Excerpted passage:
*** Begin section ***
In January 1998, the Scientific Steering
Committee (SSC) was requested to evaluate and possibly
amend the MDSC's opinion of 16 May 1997 in the light of
possible additional evidence and scientific literature that
meanwhile may have become available. More precisely, it was
invited to provide its opinion on the
hypothesis that there is a link between the use of some
organopohosphates, especially Phosmet, and the initiation
of BSE by the formation of delayed neuro-excitatoric
proteins as a consequence of the phosphorylation of the PrP
in the foetuses of the treated cows to the toxic PrP
Sc protein.
The Committee carefully analysed the
available evidence. It confirmed the opinion of the MDSC
that there is novidence for such link to exist.
Opinion
I. Framework and mandate
In its opinion on Organophosphates and
TSE's of 16 May 1997, the Multidisciplinary Scientific
Committee (MDSC) concluded that no relation existed between
the use of and exposure to organophosphates and the
occurrence of BSE.
The hypothesis of a link between the use
of and exposure to organophosphates and the occurrence of
BSE was forwarded in two papers by Purdey (1996) (22; 23)
on
"The UK-epidemic of BSE: Slow Virus or
Chronic-Pesticide-Initiated Modification of the
Prion-Protein? Part 1: Mechanism for a Chemically-Induced
Pathogenesis / Transmissibility. Part 2: An Epidemiological
Perspective".
In January 1998, the Scientific Steering
Committee (SSC) was requested to evaluate and possibly
amend the MDSC's opinion of 16 May 1997 in the light of
possible additional evidence and scientific literature that
meanwhile may have become available. More precisely, it was
invited to provide its opinion on the
hypothesis that there is a link between the use of some
organopohosphates, especially Phosmet, and the initiation
of BSE by the formation of delayed neuro-excitatoric
proteins as a consequence of the phosphorylation of the PrP
in the foetuses of the treated cows to the toxic PrP
Sc protein.
The key primary question upon
interpretation of the mandate is whether there are
indications that organophosphates (e.g. Phosmet) bind to
brain prions similarly as they do to the
acetylcholinesterase (AchE), following by aging which
results in a denaturation of the proteins. These
denaturated phosphorylated prions would then possibly and
hypothetically be precursors of BSE.
II. Scientific background information on
organo-phosphorous compounds
II.1. Uses of Organophosphates and
Sources of Consumer Exposure
Commercial compounds usually summarized
under organophosphates comprise esters, amides or thiol
derivatives of phosphoric, phosphonic, thiophophoric and
thiophosphonic acids. About one hundred active ingredients
are or have been used in several hundred products against
arthropode pests. In addition, highly toxic substances out
of the group have been developed as chemical warfare agents
(Tabun, Soman, Sarin, VX). (1).
The major use of organophosphates is as
agricultural insecticides covering the whole range of crop
growing and storage. Most commonly known ingredients are
e.g. Azinphos-methyl, DDVP, Dimethoate, Fenitrothion,
Malathion, Metasystox, Parathion. The insects to be
controlled include the whole range of arthropode pests.
Organophosphates and carbamates represent the second
generation of agricultural insecticides after DDT and
Drin-insecticides. Due to the high mammalian toxicity of
the organophosphates and resistence development in certain
pests to be controlled, they are to some extent followed by
the third generation, the pyrethroids.
*** End section ***
Supplied material:
*** Begin section ***
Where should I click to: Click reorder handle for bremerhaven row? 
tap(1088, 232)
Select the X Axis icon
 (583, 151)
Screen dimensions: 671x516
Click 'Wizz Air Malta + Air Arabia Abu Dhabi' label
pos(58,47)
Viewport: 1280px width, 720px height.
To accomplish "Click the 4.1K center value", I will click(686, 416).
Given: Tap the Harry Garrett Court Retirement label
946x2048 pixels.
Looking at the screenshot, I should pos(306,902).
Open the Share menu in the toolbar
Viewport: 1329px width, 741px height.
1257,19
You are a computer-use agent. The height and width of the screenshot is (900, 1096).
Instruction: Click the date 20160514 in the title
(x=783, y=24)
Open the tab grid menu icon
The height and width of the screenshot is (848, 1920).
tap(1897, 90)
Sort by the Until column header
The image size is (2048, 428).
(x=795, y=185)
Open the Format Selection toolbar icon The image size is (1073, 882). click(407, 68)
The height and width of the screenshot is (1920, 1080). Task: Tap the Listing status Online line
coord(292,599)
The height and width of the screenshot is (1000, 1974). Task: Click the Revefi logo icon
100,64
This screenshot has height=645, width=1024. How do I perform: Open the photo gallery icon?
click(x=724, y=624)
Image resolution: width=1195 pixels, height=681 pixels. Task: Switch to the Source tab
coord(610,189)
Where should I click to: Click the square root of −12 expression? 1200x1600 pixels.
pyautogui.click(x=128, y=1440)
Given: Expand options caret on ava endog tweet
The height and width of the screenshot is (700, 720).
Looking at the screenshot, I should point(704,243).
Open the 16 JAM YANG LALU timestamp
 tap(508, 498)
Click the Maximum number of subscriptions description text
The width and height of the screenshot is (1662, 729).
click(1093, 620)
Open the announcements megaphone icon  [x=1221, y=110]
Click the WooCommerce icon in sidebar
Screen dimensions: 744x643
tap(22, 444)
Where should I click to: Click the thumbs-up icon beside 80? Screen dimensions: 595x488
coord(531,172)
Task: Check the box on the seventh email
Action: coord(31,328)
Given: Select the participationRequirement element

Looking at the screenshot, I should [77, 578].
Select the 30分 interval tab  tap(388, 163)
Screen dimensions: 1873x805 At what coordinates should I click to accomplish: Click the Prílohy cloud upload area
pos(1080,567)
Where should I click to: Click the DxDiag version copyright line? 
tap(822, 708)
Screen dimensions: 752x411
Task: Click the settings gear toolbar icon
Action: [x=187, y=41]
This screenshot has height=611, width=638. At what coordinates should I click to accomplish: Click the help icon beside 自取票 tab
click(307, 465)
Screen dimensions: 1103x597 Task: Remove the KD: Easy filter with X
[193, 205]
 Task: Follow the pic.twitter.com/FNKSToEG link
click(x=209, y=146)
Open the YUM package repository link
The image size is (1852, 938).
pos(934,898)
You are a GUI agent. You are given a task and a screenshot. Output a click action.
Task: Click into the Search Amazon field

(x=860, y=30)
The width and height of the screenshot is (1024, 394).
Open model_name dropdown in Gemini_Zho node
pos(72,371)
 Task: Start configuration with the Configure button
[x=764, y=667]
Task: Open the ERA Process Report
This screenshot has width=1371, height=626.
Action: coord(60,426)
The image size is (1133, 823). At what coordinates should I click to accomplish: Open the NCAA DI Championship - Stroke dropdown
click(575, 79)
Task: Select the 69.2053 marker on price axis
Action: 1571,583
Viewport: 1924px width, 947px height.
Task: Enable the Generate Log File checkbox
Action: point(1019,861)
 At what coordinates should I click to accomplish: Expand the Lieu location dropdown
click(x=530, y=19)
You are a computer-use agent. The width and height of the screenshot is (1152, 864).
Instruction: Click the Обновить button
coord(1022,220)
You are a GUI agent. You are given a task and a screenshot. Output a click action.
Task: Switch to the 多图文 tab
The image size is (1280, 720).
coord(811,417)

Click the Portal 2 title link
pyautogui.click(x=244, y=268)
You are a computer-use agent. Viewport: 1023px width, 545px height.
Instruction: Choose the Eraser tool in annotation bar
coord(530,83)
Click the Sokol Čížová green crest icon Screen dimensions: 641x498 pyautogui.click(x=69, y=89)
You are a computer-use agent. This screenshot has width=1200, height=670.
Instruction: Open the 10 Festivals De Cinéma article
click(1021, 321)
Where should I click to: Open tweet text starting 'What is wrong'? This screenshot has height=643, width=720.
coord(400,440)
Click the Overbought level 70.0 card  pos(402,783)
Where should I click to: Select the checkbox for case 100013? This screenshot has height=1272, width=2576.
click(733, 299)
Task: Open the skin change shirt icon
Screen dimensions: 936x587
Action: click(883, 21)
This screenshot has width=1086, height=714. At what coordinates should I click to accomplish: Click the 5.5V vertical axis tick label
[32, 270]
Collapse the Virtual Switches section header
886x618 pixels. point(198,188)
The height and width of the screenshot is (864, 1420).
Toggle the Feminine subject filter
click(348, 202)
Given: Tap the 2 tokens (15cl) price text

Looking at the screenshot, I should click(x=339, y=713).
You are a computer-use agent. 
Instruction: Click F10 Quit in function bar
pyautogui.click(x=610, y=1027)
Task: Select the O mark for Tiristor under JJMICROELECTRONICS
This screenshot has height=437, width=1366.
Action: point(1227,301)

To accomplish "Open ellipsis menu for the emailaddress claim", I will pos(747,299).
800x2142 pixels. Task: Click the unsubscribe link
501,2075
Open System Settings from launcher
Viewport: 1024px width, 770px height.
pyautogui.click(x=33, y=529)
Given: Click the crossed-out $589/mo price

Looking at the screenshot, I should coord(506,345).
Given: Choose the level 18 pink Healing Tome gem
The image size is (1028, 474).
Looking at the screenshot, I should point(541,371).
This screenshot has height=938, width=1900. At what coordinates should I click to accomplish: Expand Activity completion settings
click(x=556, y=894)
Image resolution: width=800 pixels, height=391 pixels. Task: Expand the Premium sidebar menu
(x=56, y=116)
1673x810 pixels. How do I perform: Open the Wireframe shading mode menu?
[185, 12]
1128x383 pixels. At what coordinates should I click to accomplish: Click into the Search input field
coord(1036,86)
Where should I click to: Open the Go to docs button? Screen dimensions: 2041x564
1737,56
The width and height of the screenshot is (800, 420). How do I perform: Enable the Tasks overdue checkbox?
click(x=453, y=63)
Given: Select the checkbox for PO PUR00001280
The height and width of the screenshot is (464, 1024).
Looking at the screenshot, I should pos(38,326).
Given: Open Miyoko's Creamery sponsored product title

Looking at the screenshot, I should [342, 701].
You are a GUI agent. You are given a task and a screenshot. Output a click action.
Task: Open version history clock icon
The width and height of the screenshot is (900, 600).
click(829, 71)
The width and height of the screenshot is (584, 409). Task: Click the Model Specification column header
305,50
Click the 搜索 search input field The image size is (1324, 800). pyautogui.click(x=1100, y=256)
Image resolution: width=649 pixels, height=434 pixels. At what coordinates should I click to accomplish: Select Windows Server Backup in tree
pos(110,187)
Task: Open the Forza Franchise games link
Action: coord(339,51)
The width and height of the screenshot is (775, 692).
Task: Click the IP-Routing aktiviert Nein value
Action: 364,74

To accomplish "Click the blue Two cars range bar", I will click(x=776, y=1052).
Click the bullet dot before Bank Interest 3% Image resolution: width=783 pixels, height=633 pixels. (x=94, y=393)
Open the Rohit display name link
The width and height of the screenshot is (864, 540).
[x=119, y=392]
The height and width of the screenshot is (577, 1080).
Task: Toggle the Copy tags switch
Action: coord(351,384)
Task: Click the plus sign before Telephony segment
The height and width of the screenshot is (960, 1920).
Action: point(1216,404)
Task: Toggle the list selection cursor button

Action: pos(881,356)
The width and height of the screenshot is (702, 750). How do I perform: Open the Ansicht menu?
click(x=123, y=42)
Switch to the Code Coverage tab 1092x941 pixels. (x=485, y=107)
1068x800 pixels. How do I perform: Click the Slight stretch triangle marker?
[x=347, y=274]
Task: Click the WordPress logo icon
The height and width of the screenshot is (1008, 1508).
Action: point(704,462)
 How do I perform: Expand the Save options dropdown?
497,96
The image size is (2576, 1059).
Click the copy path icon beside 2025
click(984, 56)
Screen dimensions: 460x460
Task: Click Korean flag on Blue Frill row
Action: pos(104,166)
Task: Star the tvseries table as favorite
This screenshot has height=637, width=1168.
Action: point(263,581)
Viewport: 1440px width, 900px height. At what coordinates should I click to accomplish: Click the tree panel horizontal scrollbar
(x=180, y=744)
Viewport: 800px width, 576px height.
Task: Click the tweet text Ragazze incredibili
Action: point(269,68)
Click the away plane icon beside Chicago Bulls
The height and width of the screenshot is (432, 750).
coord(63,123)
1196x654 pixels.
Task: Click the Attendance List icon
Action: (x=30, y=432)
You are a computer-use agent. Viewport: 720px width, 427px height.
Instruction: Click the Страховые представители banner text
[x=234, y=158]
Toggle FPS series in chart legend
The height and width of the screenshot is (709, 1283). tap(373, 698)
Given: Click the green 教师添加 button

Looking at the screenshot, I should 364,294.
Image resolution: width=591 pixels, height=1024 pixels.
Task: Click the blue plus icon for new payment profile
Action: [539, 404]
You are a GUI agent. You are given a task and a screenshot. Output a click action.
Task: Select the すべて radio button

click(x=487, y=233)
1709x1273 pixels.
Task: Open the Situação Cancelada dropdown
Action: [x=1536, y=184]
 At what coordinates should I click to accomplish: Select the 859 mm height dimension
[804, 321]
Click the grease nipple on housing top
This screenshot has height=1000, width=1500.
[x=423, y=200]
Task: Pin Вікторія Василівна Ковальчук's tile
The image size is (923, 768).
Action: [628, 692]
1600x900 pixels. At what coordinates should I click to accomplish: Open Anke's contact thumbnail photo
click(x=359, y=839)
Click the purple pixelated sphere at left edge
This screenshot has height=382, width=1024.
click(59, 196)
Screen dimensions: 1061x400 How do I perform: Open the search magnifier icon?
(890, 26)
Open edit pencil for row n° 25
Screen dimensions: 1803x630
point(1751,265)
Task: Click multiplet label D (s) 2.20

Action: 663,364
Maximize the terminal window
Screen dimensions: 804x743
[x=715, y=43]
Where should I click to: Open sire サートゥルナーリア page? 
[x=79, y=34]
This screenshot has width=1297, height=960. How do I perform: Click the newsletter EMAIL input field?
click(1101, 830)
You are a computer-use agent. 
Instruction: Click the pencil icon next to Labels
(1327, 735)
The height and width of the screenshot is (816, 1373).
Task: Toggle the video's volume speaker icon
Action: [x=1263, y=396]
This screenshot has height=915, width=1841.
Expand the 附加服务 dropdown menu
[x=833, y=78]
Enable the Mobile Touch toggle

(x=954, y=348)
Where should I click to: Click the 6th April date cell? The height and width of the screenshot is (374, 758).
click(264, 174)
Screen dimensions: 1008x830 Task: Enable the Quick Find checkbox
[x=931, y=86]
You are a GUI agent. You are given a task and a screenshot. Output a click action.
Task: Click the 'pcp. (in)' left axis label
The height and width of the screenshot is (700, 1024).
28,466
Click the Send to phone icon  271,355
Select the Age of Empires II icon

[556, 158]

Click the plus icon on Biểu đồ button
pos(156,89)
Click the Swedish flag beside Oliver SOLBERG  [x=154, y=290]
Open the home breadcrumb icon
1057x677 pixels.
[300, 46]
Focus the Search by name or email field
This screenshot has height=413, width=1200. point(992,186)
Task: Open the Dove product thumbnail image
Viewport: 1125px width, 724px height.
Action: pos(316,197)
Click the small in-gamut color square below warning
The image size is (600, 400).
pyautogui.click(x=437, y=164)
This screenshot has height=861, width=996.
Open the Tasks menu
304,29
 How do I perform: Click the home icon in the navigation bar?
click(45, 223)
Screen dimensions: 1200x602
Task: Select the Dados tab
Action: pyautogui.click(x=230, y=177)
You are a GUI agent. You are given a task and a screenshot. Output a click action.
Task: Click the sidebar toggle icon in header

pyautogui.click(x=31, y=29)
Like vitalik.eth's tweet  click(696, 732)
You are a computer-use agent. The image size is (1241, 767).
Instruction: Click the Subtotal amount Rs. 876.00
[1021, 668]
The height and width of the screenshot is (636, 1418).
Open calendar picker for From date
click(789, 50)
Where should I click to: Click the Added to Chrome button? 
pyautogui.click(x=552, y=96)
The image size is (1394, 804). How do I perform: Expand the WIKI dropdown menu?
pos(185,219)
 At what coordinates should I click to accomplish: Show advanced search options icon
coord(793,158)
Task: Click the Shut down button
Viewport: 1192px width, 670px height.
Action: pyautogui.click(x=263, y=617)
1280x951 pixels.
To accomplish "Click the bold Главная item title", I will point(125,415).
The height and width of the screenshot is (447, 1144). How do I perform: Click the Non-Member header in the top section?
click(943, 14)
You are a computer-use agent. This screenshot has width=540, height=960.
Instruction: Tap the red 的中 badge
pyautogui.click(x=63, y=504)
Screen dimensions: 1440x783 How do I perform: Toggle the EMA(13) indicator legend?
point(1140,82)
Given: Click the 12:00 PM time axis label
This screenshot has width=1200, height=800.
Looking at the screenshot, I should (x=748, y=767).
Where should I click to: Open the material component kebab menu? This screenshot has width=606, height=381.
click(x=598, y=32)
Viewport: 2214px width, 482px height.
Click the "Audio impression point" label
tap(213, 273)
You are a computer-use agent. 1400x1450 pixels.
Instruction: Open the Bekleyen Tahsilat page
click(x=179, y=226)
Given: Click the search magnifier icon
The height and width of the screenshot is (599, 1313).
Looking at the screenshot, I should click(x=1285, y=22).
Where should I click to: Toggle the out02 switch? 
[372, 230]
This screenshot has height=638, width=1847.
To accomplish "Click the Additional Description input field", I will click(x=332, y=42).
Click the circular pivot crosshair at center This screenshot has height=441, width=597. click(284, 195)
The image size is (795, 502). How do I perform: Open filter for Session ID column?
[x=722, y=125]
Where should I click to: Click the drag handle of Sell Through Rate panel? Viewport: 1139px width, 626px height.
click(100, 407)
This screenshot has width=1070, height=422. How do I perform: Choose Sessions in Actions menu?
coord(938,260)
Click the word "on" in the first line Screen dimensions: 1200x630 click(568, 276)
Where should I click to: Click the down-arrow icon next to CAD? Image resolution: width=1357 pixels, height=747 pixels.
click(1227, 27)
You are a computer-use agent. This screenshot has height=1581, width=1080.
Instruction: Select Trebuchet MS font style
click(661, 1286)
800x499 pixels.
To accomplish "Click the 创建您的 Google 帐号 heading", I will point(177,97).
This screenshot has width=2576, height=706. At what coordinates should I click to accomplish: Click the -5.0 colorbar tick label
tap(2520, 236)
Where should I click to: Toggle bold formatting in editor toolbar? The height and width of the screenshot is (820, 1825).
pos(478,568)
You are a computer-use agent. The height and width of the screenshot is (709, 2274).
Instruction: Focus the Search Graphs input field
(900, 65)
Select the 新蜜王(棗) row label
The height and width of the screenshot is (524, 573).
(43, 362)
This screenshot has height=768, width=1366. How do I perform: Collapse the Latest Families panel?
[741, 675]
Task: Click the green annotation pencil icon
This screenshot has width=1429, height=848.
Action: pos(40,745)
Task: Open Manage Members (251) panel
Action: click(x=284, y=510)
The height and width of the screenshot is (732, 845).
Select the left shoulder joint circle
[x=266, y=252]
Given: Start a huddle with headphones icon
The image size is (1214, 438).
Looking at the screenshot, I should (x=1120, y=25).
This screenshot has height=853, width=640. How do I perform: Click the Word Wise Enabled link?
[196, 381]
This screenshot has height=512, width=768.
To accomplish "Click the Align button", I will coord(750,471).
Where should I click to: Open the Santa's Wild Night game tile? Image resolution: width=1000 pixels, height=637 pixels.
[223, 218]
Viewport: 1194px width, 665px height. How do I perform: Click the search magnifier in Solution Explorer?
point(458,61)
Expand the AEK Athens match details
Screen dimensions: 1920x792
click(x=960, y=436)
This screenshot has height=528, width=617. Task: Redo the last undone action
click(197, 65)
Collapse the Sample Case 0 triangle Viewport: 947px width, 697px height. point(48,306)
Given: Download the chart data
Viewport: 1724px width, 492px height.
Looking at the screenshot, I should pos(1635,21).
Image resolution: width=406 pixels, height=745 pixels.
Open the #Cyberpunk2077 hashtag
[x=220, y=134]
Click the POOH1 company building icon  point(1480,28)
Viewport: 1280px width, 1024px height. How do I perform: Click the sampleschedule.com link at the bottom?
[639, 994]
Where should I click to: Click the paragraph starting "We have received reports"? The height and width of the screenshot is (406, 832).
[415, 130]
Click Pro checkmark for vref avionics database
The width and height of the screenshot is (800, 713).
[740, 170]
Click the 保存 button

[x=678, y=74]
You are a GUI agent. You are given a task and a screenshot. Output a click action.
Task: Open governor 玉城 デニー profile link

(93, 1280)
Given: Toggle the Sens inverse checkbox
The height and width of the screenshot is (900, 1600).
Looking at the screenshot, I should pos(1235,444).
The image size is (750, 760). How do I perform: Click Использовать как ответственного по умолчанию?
*** End section ***
Brief A:
Do these statements agree with the excerpt on organophosphates and BSE? For each, answer yes or no and quote the deciding words of the text. (i) The MDSC's opinion on organophosphates was dated 16 May 1997. (ii) The major use of organophosphates is as household insecticides. (iii) Pyrethroids represent the second generation of agricultural insecticides.
Brief B:
Repeat the stretch of the excerpt on organophosphates and BSE from "The key primary" through "precursors of BSE.".
Brief C:
According to the excerpt on organophosphates and BSE, roughly how many organophosphate active ingredients are or have been used in products against pests?

Result A:
(i) Yes: "In its opinion on Organophosphates and TSE's of 16 May 1997"
(ii) No: "The major use of organophosphates is as agricultural insecticides"
(iii) No: "Organophosphates and carbamates represent the second generation of agricultural insecticides after DDT and Drin-insecticides"

Result B:
The key primary question upon
interpretation of the mandate is whether there are
indications that organophosphates (e.g. Phosmet) bind to
brain prions similarly as they do to the
acetylcholinesterase (AchE), following by aging which
results in a denaturation of the proteins. These
denaturated phosphorylated prions would then possibly and
hypothetically be precursors of BSE.

Result C:
About one hundred active ingredients, used in several hundred products.